- **READING PASSAGE**
- Opening Delimiter -

Arctic ice melt threatens iconic narwhal

“A wrong decision or a shifting wind could be fatal”

By SPECIAL TO NUNATSIAQ NEWS

RANDY BOSWELL
POSTMEDIA NEWS

The ongoing disintegration of Arctic sea ice cover is posing a particular hazard for the narwhal – one of Canada’s iconic polar species – according to a new U.S. study that details how the slow-moving whale with the spiralled tusk is increasingly threatened by the proliferation of giant ice floes and other changes to the Arctic seascape.

The danger is being dramatically highlighted this year by a colossal, 70 kilometre-long “ice island” that broke away from a Greenland glacier and is now drifting toward Baffin Bay – the principal habitat for the world’s estimated 80,000 narwhals.

The study has calculated that narwhals must surface for air at least every 1.4 km, meaning that whole pods of whales could drown if they swim too far out beneath large ice floes like the 250-sq.-km Petermann Ice Island – the single biggest free-floating mass of ice in Arctic waters since the early 1960s.

The U.S. study, published last week in the journal Marine Mammal Science, was co-authored by biologists Terrie Williams and Shawn Noren of the University of California and researcher Mike Glenn from Sea World of San Diego.

- Closing Delimiter -

- **DATA RECORDS**
- Opening Delimiter -

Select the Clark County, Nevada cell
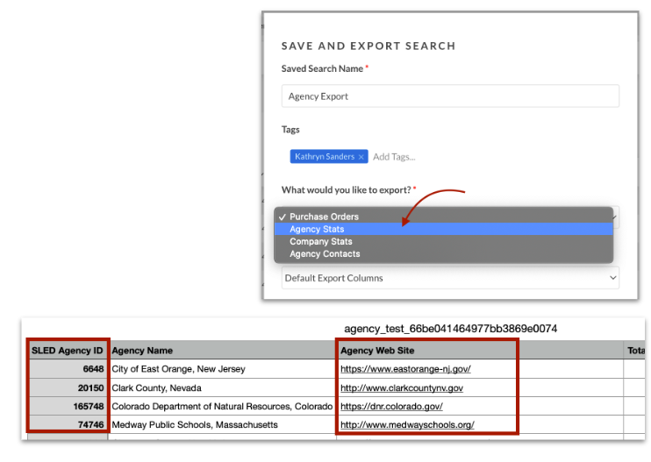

- Closing Delimiter -
- Opening Delimiter -

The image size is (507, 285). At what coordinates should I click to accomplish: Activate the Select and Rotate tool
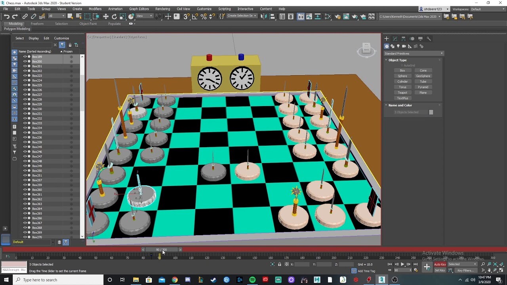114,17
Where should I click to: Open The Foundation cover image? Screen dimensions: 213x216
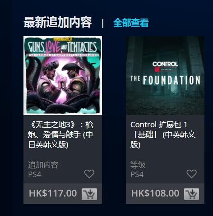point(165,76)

- Closing Delimiter -

- **WORK INSTRUCTION**
Write out the passage of the narwhal article above between "The study has" and "the early 1960s.", inclusive.

- **ANSWER FOR THE TASK**
The study has calculated that narwhals must surface for air at least every 1.4 km, meaning that whole pods of whales could drown if they swim too far out beneath large ice floes like the 250-sq.-km Petermann Ice Island – the single biggest free-floating mass of ice in Arctic waters since the early 1960s.